Today, we have the privilege of publishing poetry by Wiley Birkhofer. “Boots” is, sadly, being published posthumously. We are lucky that Wiley’s poetry continues to be shared by his friends; not only do their efforts preserve his work - they carry Wiley into the present.

Here is your chance to meet the poet. Here are impressions - anecdotes - descriptions - snapshots - of Wiley Birkhofer. Here are voices of the people who loved (and love) him.

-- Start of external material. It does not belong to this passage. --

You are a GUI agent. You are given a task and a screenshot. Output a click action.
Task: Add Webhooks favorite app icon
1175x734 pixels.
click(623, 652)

-Wilson Josephson, Assistant Poetry Editor

Leigh Lucas

Wiley Birkhofer—dancer, lover, singer, poet—was a man as much of the body as of the mind. He lived poetry with his body and stuck parts of it to the page. Without his body, we look to his pages more keenly than before, see them more vividly. Wiley’s poetry is as gorgeous as he was—layered, unpredictable, striking, and wild. It’s the kind of poetry that startles you awake and leaves you gasping for air asking yourself, am I crying? No no, I’m laughing. His art lives. He left us with so much and so much wild poetry.

Matthew Rohrer

One of the things I loved about Wiley was how voracious he was with poetry. If I showed him something or suggested something, he’d be back in a day or two having read everything by that person. Having incorporated it like a white blood cell just swarming all over it and making it a part of him.

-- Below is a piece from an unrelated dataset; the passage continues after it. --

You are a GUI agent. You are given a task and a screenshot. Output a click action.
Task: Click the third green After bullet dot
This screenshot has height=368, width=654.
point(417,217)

And he just kept growing and growing.

As an example of his industriousness and his focus, I’m thinking of a reading Joshua Beckman gave at the writer’s house. In typical Beckman style, rather than read from his new book, he unveiled an insanely complicated and unusual new form he’d just invented, and asked people from the audience to come up to the podium to read these new poems. Wiley volunteered right away, and then about halfway through the reading he raised his hand and asked Joshua if he could share one that he’d just written, during the reading.

Wiley brought this voraciousness and total commitment to any project, especially to his thesis, especially right at the end. He wrote poems that looked like upside down trees, or plant roots, or corporate flow charts. That was one poem.  You had to answer a question yes or no and go to the stanza that followed. His energy in person was infectious, and his energy on the page is still there, fresh as he was.


Holly Coddington

Wiley Birkhofer:
their penis manly
hanley ramirez
took a fastball to the cock
no longer shaves his forehead with a sponge
(8:18 AM)

Holly Coddington:
he shaves his sponge with a forehead picked off a penis tree
(8:19 AM)

Wiley Birkhofer:
NICE!
you know exactly what i want
turds marinated in corn
bleach from dad’s old shin squeegie
(8:20 AM)

Holly Coddington:
The moon is half-cocked on pubic rope
don’t call me dad
(8:21 AM)

Wiley Birkhofer:
moons
are always good
in poems
the ocean
birds
(8:25 AM)

Holly Coddington:
moons over my hammy
oceans are for drowning pianos in
birds are for flying into windows.
(8:28 AM)

Wiley Birkhofer:
moons are super
birds are basically oceans
okay i gotta go
(8:29 AM)

Holly Coddington:
bye bye
(8:29 AM)

Wiley Birkhofer:
you’re very funny
and imaginative
dirty nasty
(8:29 AM)

Holly Coddington:
haha and you are weird and sweet
and wearing an ego suit
(8:30 AM)

Wiley Birkhofer:
in workshop, rachel told me “you have a very interesting relationship to ego, wiley”
(8:30 AM)

Holly Coddington:
which you unzip and flash us
unzip your ego suit and put your dick on your forehead
(8:31 AM)

Wiley Birkhofer:
i think your analogy is spot on
(8:32 AM)

Friday, March 21, 2014 9:54 AM

Wiley Birkhofer:
i love you
you’re an amazing person
really funny
CGHAT 4 LIFE
(9:54 AM)


Ari King

Ari King: What are you not good at?

Wiley Birkhofer: I’m not good at - this is going to be very psychological - feeling good about myself because of who I am as opposed to which other people like me and things they tell me I’m good at. You know…like I know because my friends are laughing that I am funny not I know that I’m funny because I know that I am funny and I think that I am funny. (Snaps fingers) That’s a really good example!

AK: What are you good at?

WB: Well, I’m really funny. Maybe not in this interview but I’m very light-hearted, I’m very spontaneous, goofy-I hate to use that word-and I care a lot about my friends, I care a lot about the people I met in college, the people I met since. A lot of people are selfish and stuck in their head. I’m stuck in my head but I’m not selfish.